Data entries
..........

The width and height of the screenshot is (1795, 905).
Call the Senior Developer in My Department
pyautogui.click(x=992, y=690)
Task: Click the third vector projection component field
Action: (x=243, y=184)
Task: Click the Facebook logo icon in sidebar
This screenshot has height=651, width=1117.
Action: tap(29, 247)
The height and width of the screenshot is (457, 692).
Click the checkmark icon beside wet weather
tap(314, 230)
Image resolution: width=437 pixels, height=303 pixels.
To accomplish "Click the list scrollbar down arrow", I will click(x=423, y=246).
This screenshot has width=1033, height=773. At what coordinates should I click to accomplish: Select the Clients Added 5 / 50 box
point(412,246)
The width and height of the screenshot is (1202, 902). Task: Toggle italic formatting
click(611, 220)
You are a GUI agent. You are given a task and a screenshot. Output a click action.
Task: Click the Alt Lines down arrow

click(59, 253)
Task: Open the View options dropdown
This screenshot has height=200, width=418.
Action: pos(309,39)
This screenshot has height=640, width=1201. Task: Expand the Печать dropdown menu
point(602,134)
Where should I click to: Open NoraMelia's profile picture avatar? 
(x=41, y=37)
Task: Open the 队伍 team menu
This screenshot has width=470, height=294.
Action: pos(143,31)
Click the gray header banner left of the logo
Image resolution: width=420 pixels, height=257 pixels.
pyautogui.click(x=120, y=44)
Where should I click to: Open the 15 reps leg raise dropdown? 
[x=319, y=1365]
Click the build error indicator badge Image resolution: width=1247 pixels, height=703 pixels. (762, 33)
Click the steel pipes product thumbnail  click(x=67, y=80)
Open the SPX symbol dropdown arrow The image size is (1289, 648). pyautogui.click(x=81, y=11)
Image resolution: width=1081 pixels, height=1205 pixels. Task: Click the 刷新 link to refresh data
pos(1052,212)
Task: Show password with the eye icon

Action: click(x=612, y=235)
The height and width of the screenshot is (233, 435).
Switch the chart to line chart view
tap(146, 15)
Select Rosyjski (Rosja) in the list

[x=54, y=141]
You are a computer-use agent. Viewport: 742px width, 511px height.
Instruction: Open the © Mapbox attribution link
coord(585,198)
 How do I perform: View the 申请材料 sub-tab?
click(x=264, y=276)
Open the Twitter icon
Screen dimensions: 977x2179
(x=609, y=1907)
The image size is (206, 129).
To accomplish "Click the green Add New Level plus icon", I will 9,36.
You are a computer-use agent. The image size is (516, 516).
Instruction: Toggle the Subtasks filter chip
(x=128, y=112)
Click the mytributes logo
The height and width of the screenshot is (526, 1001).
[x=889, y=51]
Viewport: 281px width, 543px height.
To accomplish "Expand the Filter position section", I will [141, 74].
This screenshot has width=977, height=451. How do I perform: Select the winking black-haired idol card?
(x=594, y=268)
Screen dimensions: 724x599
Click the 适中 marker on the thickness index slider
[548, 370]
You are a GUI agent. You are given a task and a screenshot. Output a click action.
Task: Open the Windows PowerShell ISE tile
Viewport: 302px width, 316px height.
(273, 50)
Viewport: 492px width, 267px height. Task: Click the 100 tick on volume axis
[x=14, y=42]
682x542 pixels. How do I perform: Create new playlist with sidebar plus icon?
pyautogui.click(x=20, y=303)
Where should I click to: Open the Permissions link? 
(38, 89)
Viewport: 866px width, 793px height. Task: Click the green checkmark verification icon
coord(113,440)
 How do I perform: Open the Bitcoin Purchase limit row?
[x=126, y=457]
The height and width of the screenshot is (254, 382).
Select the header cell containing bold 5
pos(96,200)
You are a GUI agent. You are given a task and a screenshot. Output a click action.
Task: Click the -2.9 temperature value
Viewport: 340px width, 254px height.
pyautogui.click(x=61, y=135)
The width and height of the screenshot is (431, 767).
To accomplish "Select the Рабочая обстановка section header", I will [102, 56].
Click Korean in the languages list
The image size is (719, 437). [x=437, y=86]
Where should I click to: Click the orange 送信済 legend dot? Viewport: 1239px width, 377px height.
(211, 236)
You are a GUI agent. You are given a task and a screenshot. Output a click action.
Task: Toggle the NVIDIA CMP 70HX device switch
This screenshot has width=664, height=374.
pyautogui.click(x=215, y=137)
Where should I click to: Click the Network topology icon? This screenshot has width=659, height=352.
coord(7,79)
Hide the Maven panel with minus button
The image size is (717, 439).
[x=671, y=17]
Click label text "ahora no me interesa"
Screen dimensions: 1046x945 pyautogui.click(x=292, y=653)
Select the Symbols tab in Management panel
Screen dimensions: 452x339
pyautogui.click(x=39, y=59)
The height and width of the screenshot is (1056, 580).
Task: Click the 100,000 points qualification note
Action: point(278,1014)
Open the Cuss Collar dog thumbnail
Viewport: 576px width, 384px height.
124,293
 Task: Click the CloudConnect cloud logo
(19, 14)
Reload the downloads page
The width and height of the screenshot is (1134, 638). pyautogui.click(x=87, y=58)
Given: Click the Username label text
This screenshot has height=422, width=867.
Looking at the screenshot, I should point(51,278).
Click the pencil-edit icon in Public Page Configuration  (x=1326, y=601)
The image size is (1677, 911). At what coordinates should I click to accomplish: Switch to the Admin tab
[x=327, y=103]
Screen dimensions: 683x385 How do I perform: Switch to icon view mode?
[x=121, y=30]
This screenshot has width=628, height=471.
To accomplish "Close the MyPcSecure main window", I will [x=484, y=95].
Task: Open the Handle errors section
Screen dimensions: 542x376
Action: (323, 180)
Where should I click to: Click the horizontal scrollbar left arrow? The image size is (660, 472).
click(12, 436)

..........

* [Exercise description] Reproduce only the lines above, starting at the line with "Image resolution: width=1081" and ending at the line with "The height and width of the screenshot is (254, 382).", exactly as written.

* [Response to this task]
Image resolution: width=1081 pixels, height=1205 pixels. Task: Click the 刷新 link to refresh data
pos(1052,212)
Task: Show password with the eye icon

Action: click(x=612, y=235)
The height and width of the screenshot is (233, 435).
Switch the chart to line chart view
tap(146, 15)
Select Rosyjski (Rosja) in the list

[x=54, y=141]
You are a computer-use agent. Viewport: 742px width, 511px height.
Instruction: Open the © Mapbox attribution link
coord(585,198)
 How do I perform: View the 申请材料 sub-tab?
click(x=264, y=276)
Open the Twitter icon
Screen dimensions: 977x2179
(x=609, y=1907)
The image size is (206, 129).
To accomplish "Click the green Add New Level plus icon", I will 9,36.
You are a computer-use agent. The image size is (516, 516).
Instruction: Toggle the Subtasks filter chip
(x=128, y=112)
Click the mytributes logo
The height and width of the screenshot is (526, 1001).
[x=889, y=51]
Viewport: 281px width, 543px height.
To accomplish "Expand the Filter position section", I will [141, 74].
This screenshot has width=977, height=451. How do I perform: Select the winking black-haired idol card?
(x=594, y=268)
Screen dimensions: 724x599
Click the 适中 marker on the thickness index slider
[548, 370]
You are a GUI agent. You are given a task and a screenshot. Output a click action.
Task: Open the Windows PowerShell ISE tile
Viewport: 302px width, 316px height.
(273, 50)
Viewport: 492px width, 267px height. Task: Click the 100 tick on volume axis
[x=14, y=42]
682x542 pixels. How do I perform: Create new playlist with sidebar plus icon?
pyautogui.click(x=20, y=303)
Where should I click to: Open the Permissions link? 
(38, 89)
Viewport: 866px width, 793px height. Task: Click the green checkmark verification icon
coord(113,440)
 How do I perform: Open the Bitcoin Purchase limit row?
[x=126, y=457]
The height and width of the screenshot is (254, 382).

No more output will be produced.